Post #1359: Brief update on the British Omicron wave

Posted on December 20, 2021

Case hospitalization rate for Omicron is one-fifth of Delta … still.

The government of the U.K. is still running more than a week behind in publishing total COVID-19 hospitalization numbers.  That doesn’t help in tracking what’s happening with Omicron, because the big runup in new cases in the U.K. happened in the past week.

As a result, I’m still screening news reports, looking for pairs of numbers that I can put together:  Total known Omicrion cases so far, and total known Omicron hospitalizations so far.  The goal being to estimate the case hospitalization rate for Omicron.  So far.

As a benchmark, the recent British data (hospitalizations for the week ending 12/14/2021) show that the case hospitalization rate for delta was about 1.6%.

As of today (12/20/2021), this reporting says 104 persons “in hospital” with Omicron.  That’s not the same as new hospital admissions, but given the short timeframe here, it should be close.

As of yesterday (12/19/2021), this report shows a total of 37,101 total known Omicron cases in Great Britain.

Just crudely slapping those together, ignoring the one-day difference, ignoring “in hospital” (current an inpatient) versus admitted to hospital, I get (104/37101 = )  … wait for it …. a ~0.3% case hospitalization rate for Omicron in Great Britain.  

Or, the same number I got the last two times I did this calculation for Great Britain.

Or about one-fifth of the case hospitalization rate for Delta. 

Sooner or later, people are going to notice this.  I think.  For the time being, just mumble a few words about time lags, incomplete data, vaccination rates, and move on.


A break in trend, just over three weeks after the first Omicron case?  Where have I seen that before?

Something else caught my eye as I was working through this.

Take a look at the graph of new cases, by report date.  Looks like the dramatic rate of growth experienced just a few days ago … stopped.

Source:  UK government.

(I use “by report date” counts, because those are complete data.  They are what they are.  By contrast, if you use cases by (e.g.) specimen date, or by reported onset of symptoms, the last few days’ of data will be incomplete, because specimens from those last few days are being processed.  That is, I need to avoid using the time series that naturally tails off at the end, no matter when you look at it.)

The break in trend is clearer if I zoom in to the six-month view:

Source:  UK government.

I wouldn’t normally say anything.  These curves do bounce around quite a bit.  But when the background rate of growth is so high and that growth is expected to continue at that pace by the end of that little plateau you’ve got quite a gap between naive prediction and reality. 
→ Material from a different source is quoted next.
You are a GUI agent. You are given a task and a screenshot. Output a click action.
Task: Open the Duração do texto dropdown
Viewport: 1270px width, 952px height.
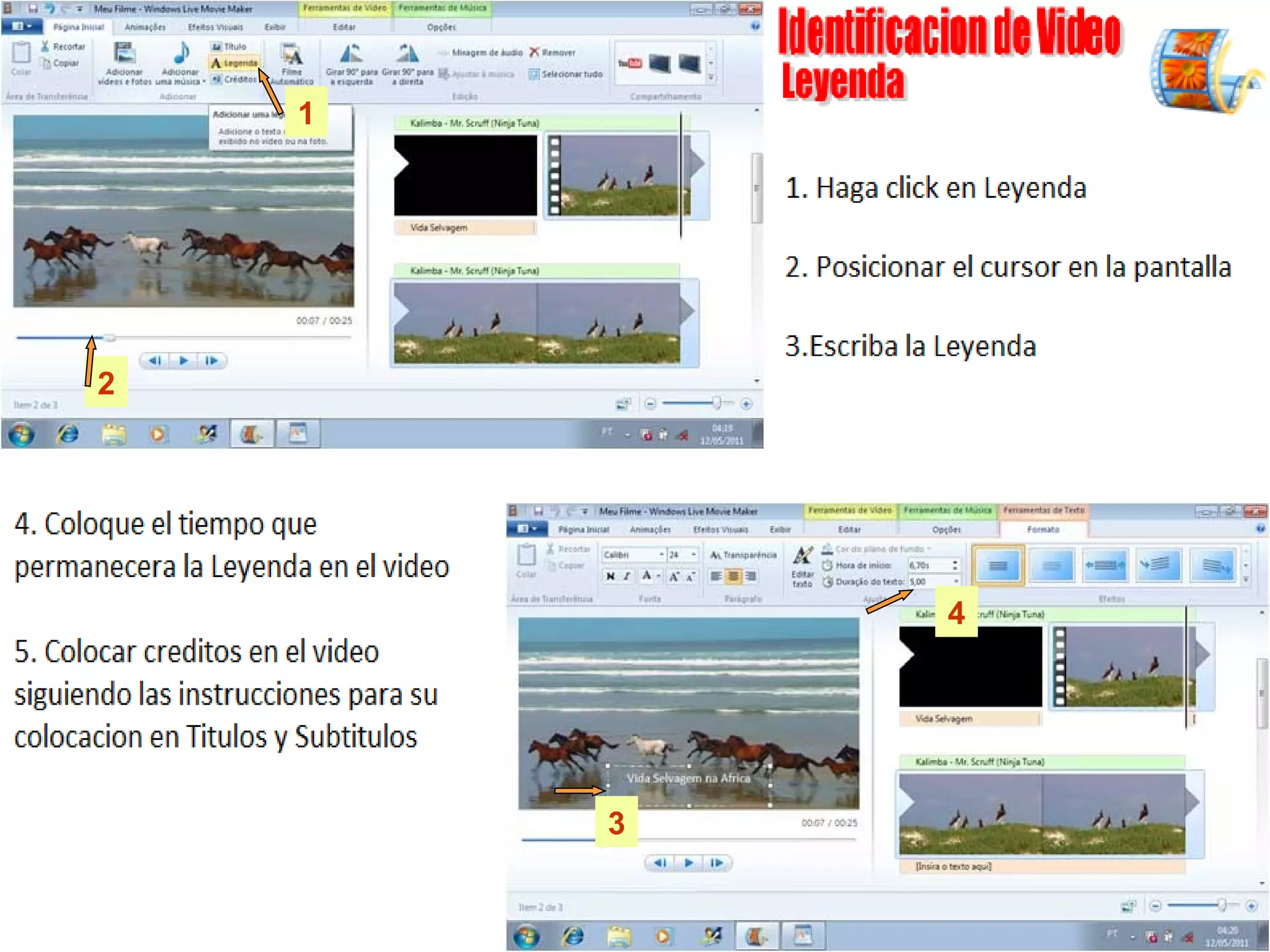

And that’s what caught my eye.  Let me show the formal calculation.  Here’s a simple linear projection (OLS regression) using the seven days prior to the start of the plateau on 12/17/2021.  Three days later, the gap between what you would have expected, if prior amount of increase in daily average cases had continued, and the actual count, was more than 25,000 cases.  Great Britain is still seeing about 90,000 new cases a day.  But if growth had continued, they’d be seeing over 115,000.  The case count is already something like 25% too low, if the pre-existing growth really is going to continue.

I don’t want to make too much out of it, but a) it looks to me like there’s been a break in trend, and b) if that continues another couple of days, I expect people will begin to notice it.

The fundamental reason I am even bothering to pay attention to this is that the South African Omicron wave appears to have been extremely short, and extremely sharp (Post #1358).  They started from scratch — basically no cases in circulation of any type — and South Africa went from first Omicron case to peak in about 3.5 weeks. 

Before I do this next calculation, let me mumble something about South Africa and Great Britain representing two vastly different sets of circumstances, so as to appease the Gods of what passes for Science here.

That ritual now complete, ask this question:  When was Great Britain’s first reported case of Omicron?  My recollection is November 27.  Which means that Great Britain is currently just over three weeks from it’s first Omicron case.

Hmmm.

Could be a coincidence.  But it bears watching.  If true, it’ll be fantastically good news.  But a whole lot of British public health officials should have a whole lot of egg on face if, in hindsight, that actually turns out to have been the peak.